Turkish Prime Minister Binali Yildirim announced early Wednesday that preliminary indicators suggest that the Islamic State (ISIS) was likely behind the attack.

“Based on the analyses of our security forces, the first indications point to Daesh (the commonly used Arabic acronym for ISIS) as the perpetrators,” Yildirim said during a press conference at the airport. “What is noteworthy is that this attack came at a time when our country is putting up a merciless fight against separatist terrorism and recording significant success.”

There was no immediate claim of responsibility by ISIS or any other of their affiliated groups in the region.

Officials in Turkey have been quick to blame recent attacks on ISIS or, more often, Kurdish separatists based in the country’s volatile south-east as well as in northern Iraq and Syria.

Turkish President Recep Tayyip Erdogan referred to the attack as a turning point in the global fight against militant groups.

“The bombs that went off in Istanbul today could have gone off in any city in the world. I want everyone to understand that, to the terrorists, there is no difference between Istanbul and London, Ankara and Berlin, Izmir and Chicago. Unless we come together and fight against terrorism, we can’t dare imagine what comes next,” an indignant Erdogan said in a televised address.

Worldwide Condemnation and Calls for Fight Against Terror

International condemnation of the attack has been swift, with United Nations Secretary-General Ban Ki-moon calling for the perpetrators to be immediately identified and brought to justice.

US President Barack Obama issued a statement through the White House press office saying, “Ataturk International Airport, like Brussels Airport, which was attacked earlier this year, is a symbol of the international connections that bind us together. Our deepest condolences go out to the families and loved ones of those killed, and we wish a speedy recovery to those injured. We remain steadfast in our support for Turkey, our NATO ally and partner, along with all of our friends and allies around the world, as we continue to confront the threat of terrorism."

Embattled UK Prime Minister David Cameron – who is currently dealing with his own crisis after Britain shocked the world by voting to leave the EU – called the terrorist attack a "hideous crime".

Cameron said the UK would continue to work with the other countries after the Brexit vote " to keep our countries and people safe – and it's particularly important to say that tonight again when there has been another hideous terrorist attack in Turkey".
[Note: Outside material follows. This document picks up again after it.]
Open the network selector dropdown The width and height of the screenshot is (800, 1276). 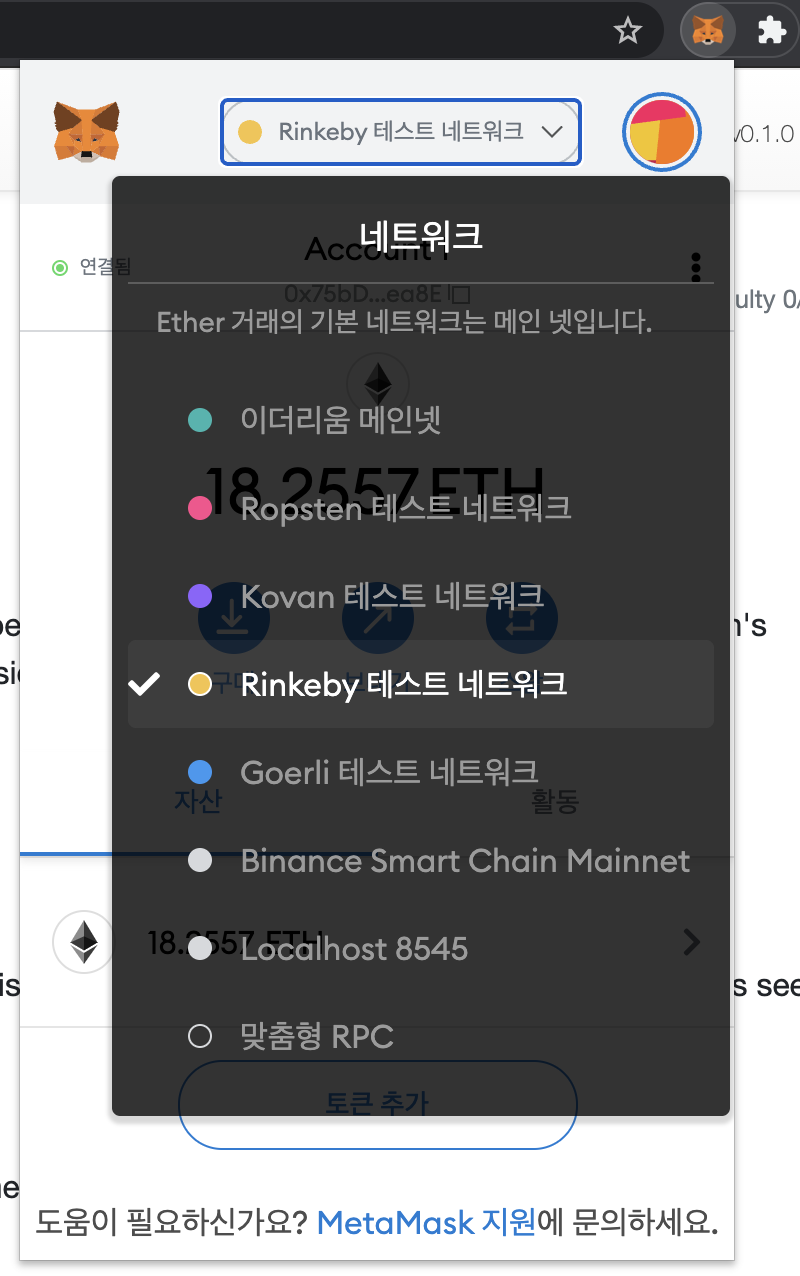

NATO General-Secretary Jens Stoltenberg also offered his condolences, saying the Western military alliance stands in solidarity with key member Turkey.
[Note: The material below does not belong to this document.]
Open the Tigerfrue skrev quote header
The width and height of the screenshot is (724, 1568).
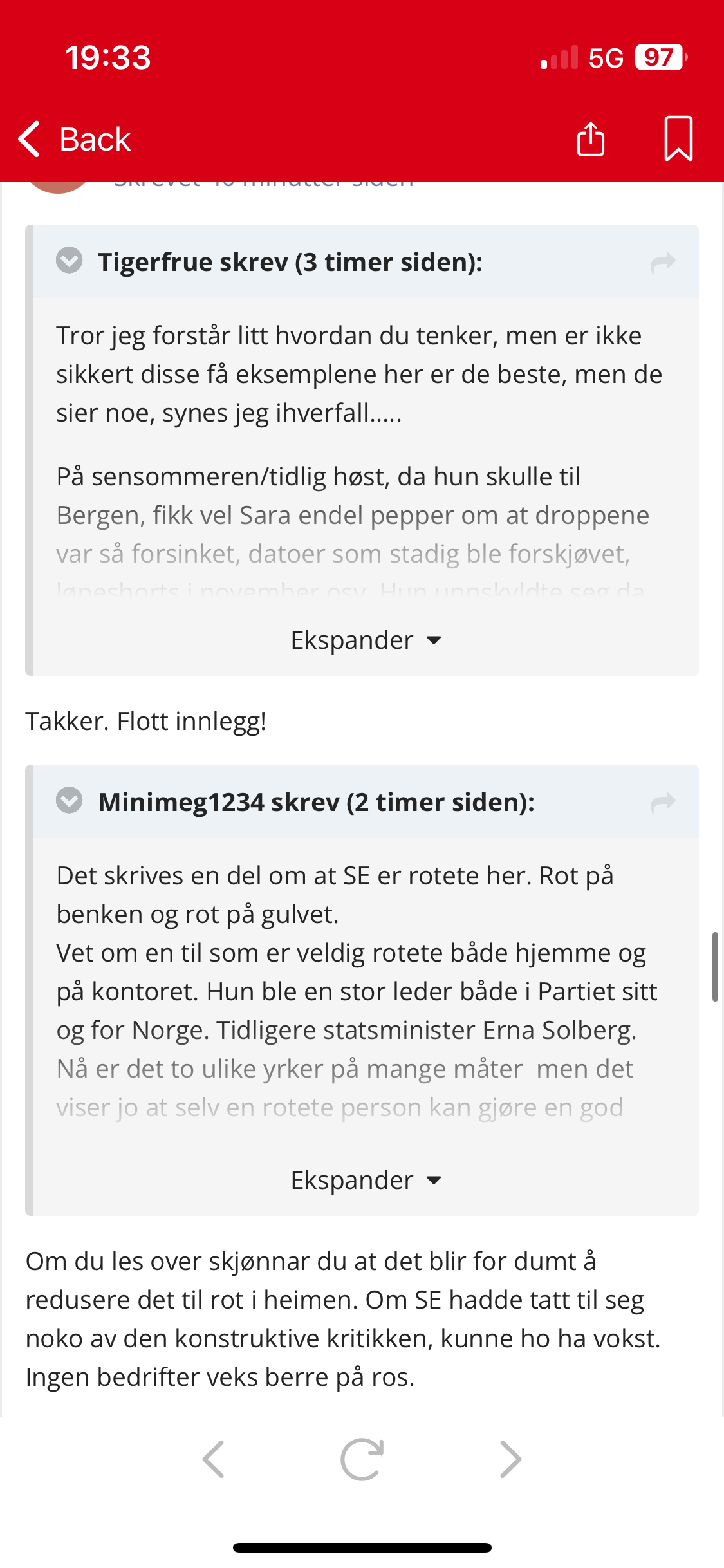pos(290,263)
French President Francois Hollande offered his thoughts in an interview with the Voice of America saying, “As I have unfortunately had to do before, I strongly condemn the attack and stress that we need to make sure that we know exactly who the perpetrators are so we can do anything possible to fight against terrorism.”

Germany’s Foreign Minister Frank-Walter Steinmeier also condemned the attacks, saying, “We in Germany grieve for the victims and their relatives. We stand by Turkey.”
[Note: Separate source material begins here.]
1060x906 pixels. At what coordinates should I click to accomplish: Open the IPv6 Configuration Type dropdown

The Pakistani Foreign Office issued a statement early Wednesday morning, calling the attack “a mindless act of brutal terrorism”.

Turkey’s ambassador to Georgia, Zeki Levent Gumrukcu, told GEORGIA TODAY “Messages of solidarity and condemnation by Georgian officials have flooded into the embassy. Prime Minister (Giorgi) Kvirikashvili was among the very first to condemn the attack and express full solidarity with the Turkish government and people,” he said.

“President (Giorgi) Margvelashvili and Foreign Minister (Mikheil) Janelidze also expressed their condolences…and messages of support are pouring in from all corners of Georgian society. This is a true show of friendship and solidarity that makes us even more confident that terrorism will not achieve its objectives.”

Narendra Modi, India’s Prime Minister, also offered his condolences via Twitter, “The attack in Istanbul is inhuman & horrific. I condemn it strongly. My thoughts are with the bereaved families. May the injured recover quickly.”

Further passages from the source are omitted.